== Prompt ==
The records follow. Give them all back exactly.

Stored items from a collection:

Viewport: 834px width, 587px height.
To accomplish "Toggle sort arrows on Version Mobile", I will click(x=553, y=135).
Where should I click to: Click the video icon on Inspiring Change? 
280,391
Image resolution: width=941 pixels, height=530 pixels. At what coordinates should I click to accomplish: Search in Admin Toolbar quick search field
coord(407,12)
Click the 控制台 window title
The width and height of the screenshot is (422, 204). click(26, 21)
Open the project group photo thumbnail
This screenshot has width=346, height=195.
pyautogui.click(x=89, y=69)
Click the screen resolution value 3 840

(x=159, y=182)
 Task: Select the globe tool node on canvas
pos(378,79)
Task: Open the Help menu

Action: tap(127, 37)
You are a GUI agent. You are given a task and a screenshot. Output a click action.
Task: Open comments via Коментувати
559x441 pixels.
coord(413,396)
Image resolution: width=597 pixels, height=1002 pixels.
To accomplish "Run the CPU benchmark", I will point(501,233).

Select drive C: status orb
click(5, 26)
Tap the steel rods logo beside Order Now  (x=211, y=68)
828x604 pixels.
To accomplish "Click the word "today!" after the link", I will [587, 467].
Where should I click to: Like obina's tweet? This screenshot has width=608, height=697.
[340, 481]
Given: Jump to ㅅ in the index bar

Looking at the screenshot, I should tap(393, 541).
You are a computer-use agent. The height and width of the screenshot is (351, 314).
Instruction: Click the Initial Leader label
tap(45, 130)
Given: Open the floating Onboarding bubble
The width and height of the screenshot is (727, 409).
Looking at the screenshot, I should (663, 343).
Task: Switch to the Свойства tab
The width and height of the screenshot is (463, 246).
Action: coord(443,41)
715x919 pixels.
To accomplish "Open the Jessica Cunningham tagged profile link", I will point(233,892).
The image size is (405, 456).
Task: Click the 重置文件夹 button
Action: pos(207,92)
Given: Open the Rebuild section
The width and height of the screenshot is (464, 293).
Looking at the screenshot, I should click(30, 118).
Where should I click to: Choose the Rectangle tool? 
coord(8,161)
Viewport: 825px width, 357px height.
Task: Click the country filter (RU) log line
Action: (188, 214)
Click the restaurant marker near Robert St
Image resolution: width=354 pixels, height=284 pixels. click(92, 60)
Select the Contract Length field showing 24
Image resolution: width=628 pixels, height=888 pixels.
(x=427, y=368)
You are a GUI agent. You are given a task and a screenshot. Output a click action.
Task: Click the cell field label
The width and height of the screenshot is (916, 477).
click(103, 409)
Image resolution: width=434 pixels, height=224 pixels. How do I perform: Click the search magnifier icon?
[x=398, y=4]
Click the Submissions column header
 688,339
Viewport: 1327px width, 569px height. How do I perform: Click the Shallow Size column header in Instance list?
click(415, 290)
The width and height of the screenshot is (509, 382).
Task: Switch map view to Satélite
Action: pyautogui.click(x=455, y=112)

== Solution for this task ==
Viewport: 834px width, 587px height.
To accomplish "Toggle sort arrows on Version Mobile", I will click(x=553, y=135).
Where should I click to: Click the video icon on Inspiring Change? 
280,391
Image resolution: width=941 pixels, height=530 pixels. At what coordinates should I click to accomplish: Search in Admin Toolbar quick search field
coord(407,12)
Click the 控制台 window title
The width and height of the screenshot is (422, 204). click(26, 21)
Open the project group photo thumbnail
This screenshot has width=346, height=195.
pyautogui.click(x=89, y=69)
Click the screen resolution value 3 840

(x=159, y=182)
 Task: Select the globe tool node on canvas
pos(378,79)
Task: Open the Help menu

Action: tap(127, 37)
You are a GUI agent. You are given a task and a screenshot. Output a click action.
Task: Open comments via Коментувати
559x441 pixels.
coord(413,396)
Image resolution: width=597 pixels, height=1002 pixels.
To accomplish "Run the CPU benchmark", I will point(501,233).

Select drive C: status orb
click(5, 26)
Tap the steel rods logo beside Order Now  (x=211, y=68)
828x604 pixels.
To accomplish "Click the word "today!" after the link", I will [587, 467].
Where should I click to: Like obina's tweet? This screenshot has width=608, height=697.
[340, 481]
Given: Jump to ㅅ in the index bar

Looking at the screenshot, I should tap(393, 541).
You are a computer-use agent. The height and width of the screenshot is (351, 314).
Instruction: Click the Initial Leader label
tap(45, 130)
Given: Open the floating Onboarding bubble
The width and height of the screenshot is (727, 409).
Looking at the screenshot, I should (663, 343).
Task: Switch to the Свойства tab
The width and height of the screenshot is (463, 246).
Action: coord(443,41)
715x919 pixels.
To accomplish "Open the Jessica Cunningham tagged profile link", I will point(233,892).
The image size is (405, 456).
Task: Click the 重置文件夹 button
Action: pos(207,92)
Given: Open the Rebuild section
The width and height of the screenshot is (464, 293).
Looking at the screenshot, I should click(30, 118).
Where should I click to: Choose the Rectangle tool? 
coord(8,161)
Viewport: 825px width, 357px height.
Task: Click the country filter (RU) log line
Action: (188, 214)
Click the restaurant marker near Robert St
Image resolution: width=354 pixels, height=284 pixels. click(92, 60)
Select the Contract Length field showing 24
Image resolution: width=628 pixels, height=888 pixels.
(x=427, y=368)
You are a GUI agent. You are given a task and a screenshot. Output a click action.
Task: Click the cell field label
The width and height of the screenshot is (916, 477).
click(103, 409)
Image resolution: width=434 pixels, height=224 pixels. How do I perform: Click the search magnifier icon?
[x=398, y=4]
Click the Submissions column header
 688,339
Viewport: 1327px width, 569px height. How do I perform: Click the Shallow Size column header in Instance list?
click(415, 290)
The width and height of the screenshot is (509, 382).
Task: Switch map view to Satélite
Action: pyautogui.click(x=455, y=112)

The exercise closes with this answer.